## Start Input for this task

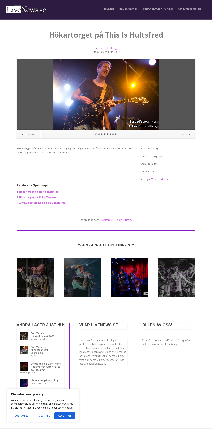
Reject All (43, 415)
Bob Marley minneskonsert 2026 (42, 335)
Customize (21, 415)
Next (186, 135)
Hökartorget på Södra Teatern (37, 198)
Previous (28, 135)
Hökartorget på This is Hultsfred (38, 192)
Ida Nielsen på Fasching (44, 381)
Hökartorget (106, 220)
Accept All (64, 415)
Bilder (109, 10)
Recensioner (128, 10)
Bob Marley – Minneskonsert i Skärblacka (40, 350)
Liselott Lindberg (108, 49)
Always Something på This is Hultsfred (42, 203)
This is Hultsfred (123, 220)
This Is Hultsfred (160, 180)
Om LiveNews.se (189, 10)
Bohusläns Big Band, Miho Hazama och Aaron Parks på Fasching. (46, 367)
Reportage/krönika (158, 10)
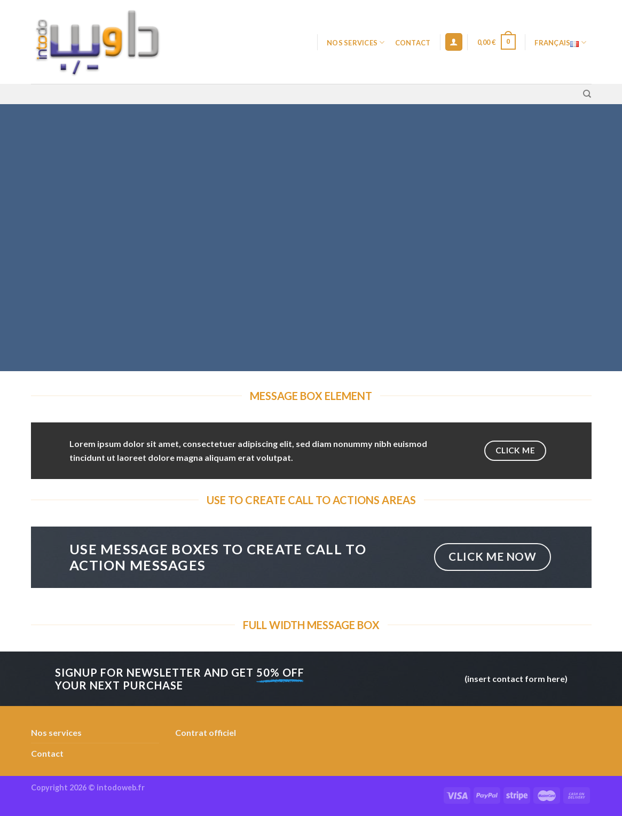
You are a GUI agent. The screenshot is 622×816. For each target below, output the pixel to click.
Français (560, 42)
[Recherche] (587, 94)
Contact (413, 42)
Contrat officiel (205, 732)
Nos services (356, 42)
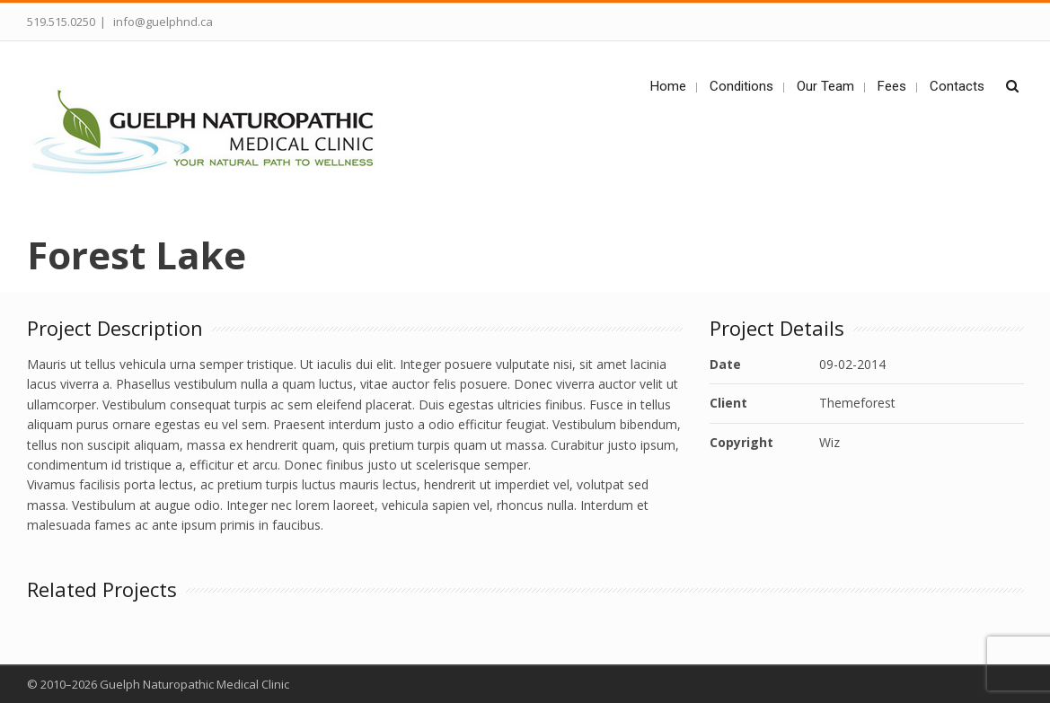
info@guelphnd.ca (161, 21)
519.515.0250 (61, 21)
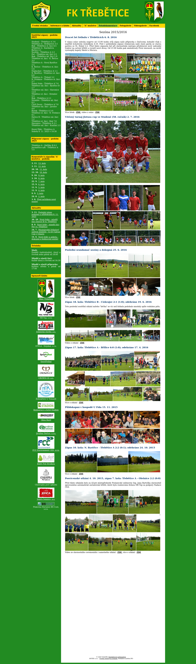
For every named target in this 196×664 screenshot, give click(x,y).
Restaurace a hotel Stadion (46, 410)
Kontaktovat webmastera (117, 657)
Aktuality (76, 26)
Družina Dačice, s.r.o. (46, 433)
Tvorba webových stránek (108, 658)
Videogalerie (140, 26)
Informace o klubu (59, 26)
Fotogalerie (125, 26)
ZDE (78, 112)
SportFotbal (45, 362)
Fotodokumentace (108, 26)
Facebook (154, 26)
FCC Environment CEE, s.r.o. (45, 450)
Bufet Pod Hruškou (46, 464)
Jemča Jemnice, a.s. (46, 499)
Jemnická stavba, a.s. (46, 332)
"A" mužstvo (90, 26)
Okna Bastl (46, 420)
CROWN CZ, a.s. (46, 378)
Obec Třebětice (46, 299)
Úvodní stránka (40, 26)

## End Input for this task

- Exercise details
Output everything from the line containing "This is Hultsfred (123, 220)" down to the line containing "Français (560, 42)", both included, as a Markdown table with a numbered Row column and a Line column. Skip blank lines and leave the pictures out.

- Result for this task
| Row | Line |
|---|---|
| 1 | This is Hultsfred (123, 220) |
| 2 | This Is Hultsfred (160, 180) |
| 3 | Om LiveNews.se (189, 10) |
| 4 | Bohusläns Big Band, Miho Hazama och Aaron Parks på Fasching. (46, 367) |
| 5 | Reportage/krönika (158, 10) |
| 6 | You are a GUI agent. The screenshot is 622×816. For each target below, output the pixel to click. |
| 7 | Français (560, 42) |